-- start Document section --

My research interests and projects broadly include young stars and planets, in particular:

  • Leveraging Gaia to understand young stellar populations and their star forming history. (See my paper about the Taurus star forming region here)
  • Young stellar activity, including as a probe of stellar astrophysics and its effect on RV observations. (See my paper about the NIR Helium triplet’s activity here)
  • The architecture of young planetary systems and their formation pathways
  • Spectroscopic data reduction and analysis

Below I talk in more detail about some of the main projects I have worked on.

The Taurus star forming region’s substructure and history

Gaia has provided an unprecedented level of high quality astrometry and photometry across the entire sky. With its high precision, we can use Gaia data to map the 3D (and including radial velocities 6D) structure of stellar populations which can back out a picture of how they formed and constrain the theories of star formation, such as the role of different triggers of star formation or the dispersal mechanisms of stellar groups.

-- end Document section --
-- start Given entries --

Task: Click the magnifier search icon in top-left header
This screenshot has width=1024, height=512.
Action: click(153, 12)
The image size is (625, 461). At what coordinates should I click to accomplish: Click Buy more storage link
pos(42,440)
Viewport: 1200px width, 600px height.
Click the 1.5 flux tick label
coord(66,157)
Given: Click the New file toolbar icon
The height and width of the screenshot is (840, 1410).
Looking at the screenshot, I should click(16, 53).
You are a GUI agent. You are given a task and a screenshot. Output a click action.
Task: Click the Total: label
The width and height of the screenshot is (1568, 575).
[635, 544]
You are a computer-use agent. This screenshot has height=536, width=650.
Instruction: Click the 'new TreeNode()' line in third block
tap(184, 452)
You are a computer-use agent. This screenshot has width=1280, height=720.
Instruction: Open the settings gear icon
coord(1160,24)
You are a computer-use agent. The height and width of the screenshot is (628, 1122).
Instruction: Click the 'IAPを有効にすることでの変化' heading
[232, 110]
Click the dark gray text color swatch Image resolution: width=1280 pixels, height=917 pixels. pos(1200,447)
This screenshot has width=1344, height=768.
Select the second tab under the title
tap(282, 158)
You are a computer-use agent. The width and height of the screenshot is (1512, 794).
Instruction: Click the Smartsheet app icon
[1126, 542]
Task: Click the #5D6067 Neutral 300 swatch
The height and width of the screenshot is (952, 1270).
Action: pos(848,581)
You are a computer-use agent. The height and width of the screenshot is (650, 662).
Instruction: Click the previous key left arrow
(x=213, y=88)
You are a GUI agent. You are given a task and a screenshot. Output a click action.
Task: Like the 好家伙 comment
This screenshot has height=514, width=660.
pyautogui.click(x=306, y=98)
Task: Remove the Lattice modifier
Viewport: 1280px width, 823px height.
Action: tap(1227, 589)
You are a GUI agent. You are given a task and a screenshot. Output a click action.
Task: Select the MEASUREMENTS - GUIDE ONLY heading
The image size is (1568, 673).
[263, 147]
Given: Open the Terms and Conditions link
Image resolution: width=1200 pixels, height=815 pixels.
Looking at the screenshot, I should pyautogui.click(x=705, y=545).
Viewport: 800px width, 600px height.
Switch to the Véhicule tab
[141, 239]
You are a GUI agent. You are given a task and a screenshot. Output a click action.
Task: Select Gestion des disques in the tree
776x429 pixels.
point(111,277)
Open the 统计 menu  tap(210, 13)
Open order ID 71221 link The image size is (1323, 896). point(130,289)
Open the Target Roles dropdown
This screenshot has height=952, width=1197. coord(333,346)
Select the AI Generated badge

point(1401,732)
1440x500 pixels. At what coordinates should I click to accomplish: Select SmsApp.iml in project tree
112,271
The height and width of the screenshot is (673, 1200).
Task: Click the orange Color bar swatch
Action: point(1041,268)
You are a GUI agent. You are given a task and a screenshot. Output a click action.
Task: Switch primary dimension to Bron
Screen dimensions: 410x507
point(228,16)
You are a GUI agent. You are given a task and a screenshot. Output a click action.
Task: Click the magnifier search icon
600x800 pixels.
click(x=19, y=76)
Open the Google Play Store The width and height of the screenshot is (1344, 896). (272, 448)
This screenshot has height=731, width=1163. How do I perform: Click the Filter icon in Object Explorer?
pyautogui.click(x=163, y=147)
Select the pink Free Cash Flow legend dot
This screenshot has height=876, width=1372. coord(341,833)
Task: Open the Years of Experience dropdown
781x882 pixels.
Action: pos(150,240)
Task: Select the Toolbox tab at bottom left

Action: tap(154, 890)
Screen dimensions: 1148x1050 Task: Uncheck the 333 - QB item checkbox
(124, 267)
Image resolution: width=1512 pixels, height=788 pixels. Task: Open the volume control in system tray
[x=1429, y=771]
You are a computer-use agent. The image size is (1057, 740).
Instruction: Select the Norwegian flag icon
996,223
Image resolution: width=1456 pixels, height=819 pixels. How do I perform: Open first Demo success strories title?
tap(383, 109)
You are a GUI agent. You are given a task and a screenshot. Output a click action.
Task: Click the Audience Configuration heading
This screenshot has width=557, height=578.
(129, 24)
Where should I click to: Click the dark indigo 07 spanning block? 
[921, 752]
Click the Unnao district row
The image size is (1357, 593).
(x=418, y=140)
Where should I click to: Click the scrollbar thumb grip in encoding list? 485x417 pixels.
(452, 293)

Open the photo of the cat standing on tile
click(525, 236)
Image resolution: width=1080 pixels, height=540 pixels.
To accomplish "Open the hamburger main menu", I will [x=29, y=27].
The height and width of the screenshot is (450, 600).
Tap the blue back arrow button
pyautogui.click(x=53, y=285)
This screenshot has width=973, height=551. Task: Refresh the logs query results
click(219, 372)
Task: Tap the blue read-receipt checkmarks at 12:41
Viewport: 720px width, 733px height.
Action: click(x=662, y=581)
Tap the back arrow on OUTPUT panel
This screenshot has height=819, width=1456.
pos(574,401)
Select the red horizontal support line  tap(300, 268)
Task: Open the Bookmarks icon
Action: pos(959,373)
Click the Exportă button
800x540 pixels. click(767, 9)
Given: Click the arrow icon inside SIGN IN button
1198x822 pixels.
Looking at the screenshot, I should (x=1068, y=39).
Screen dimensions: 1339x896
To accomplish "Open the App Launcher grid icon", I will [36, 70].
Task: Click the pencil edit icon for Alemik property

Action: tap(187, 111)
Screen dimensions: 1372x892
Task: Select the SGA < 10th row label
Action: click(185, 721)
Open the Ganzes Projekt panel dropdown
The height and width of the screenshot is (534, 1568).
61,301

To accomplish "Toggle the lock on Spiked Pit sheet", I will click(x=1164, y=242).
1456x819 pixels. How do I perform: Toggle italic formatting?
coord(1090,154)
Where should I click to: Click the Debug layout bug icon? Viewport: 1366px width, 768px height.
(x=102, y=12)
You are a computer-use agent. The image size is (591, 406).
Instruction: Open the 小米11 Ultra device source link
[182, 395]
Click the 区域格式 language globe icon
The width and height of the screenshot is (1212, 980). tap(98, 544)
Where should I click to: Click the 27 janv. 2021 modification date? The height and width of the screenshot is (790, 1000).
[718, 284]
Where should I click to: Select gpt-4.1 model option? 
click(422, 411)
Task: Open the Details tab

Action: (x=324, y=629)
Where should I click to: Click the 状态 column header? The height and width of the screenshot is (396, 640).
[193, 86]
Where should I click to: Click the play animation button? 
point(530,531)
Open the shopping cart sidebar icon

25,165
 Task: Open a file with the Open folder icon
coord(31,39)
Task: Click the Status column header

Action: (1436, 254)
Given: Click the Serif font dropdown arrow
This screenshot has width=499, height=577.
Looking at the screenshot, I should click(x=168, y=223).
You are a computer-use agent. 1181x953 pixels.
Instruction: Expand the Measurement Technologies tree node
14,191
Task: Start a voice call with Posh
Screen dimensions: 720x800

-- end Given entries --

*What is asked:*
1. Print the research statement in full, word for word.
2. Render the rows as a Markdown table with columns "No." and "Entry", beginning at the line containing "You are a computer-use agent. The image size is (591, 406)." and continuing through the last line of the rows, omitting blank lines.
The research statement and the rows have no connection to each other.

*Task-by-task answers:*
1.
My research interests and projects broadly include young stars and planets, in particular:

  • Leveraging Gaia to understand young stellar populations and their star forming history. (See my paper about the Taurus star forming region here)
  • Young stellar activity, including as a probe of stellar astrophysics and its effect on RV observations. (See my paper about the NIR Helium triplet’s activity here)
  • The architecture of young planetary systems and their formation pathways
  • Spectroscopic data reduction and analysis

Below I talk in more detail about some of the main projects I have worked on.

The Taurus star forming region’s substructure and history

Gaia has provided an unprecedented level of high quality astrometry and photometry across the entire sky. With its high precision, we can use Gaia data to map the 3D (and including radial velocities 6D) structure of stellar populations which can back out a picture of how they formed and constrain the theories of star formation, such as the role of different triggers of star formation or the dispersal mechanisms of stellar groups.

2.
| No. | Entry |
|---|---|
| 1 | You are a computer-use agent. The image size is (591, 406). |
| 2 | Instruction: Open the 小米11 Ultra device source link |
| 3 | [182, 395] |
| 4 | Click the 区域格式 language globe icon |
| 5 | The width and height of the screenshot is (1212, 980). tap(98, 544) |
| 6 | Where should I click to: Click the 27 janv. 2021 modification date? The height and width of the screenshot is (790, 1000). |
| 7 | [718, 284] |
| 8 | Where should I click to: Select gpt-4.1 model option?  |
| 9 | click(422, 411) |
| 10 | Task: Open the Details tab |
| 11 | Action: (x=324, y=629) |
| 12 | Where should I click to: Click the 状态 column header? The height and width of the screenshot is (396, 640). |
| 13 | [193, 86] |
| 14 | Where should I click to: Click the play animation button?  |
| 15 | point(530,531) |
| 16 | Open the shopping cart sidebar icon |
| 17 | 25,165 |
| 18 |  Task: Open a file with the Open folder icon |
| 19 | coord(31,39) |
| 20 | Task: Click the Status column header |
| 21 | Action: (1436, 254) |
| 22 | Given: Click the Serif font dropdown arrow |
| 23 | This screenshot has width=499, height=577. |
| 24 | Looking at the screenshot, I should click(x=168, y=223). |
| 25 | You are a computer-use agent. 1181x953 pixels. |
| 26 | Instruction: Expand the Measurement Technologies tree node |
| 27 | 14,191 |
| 28 | Task: Start a voice call with Posh |
| 29 | Screen dimensions: 720x800 |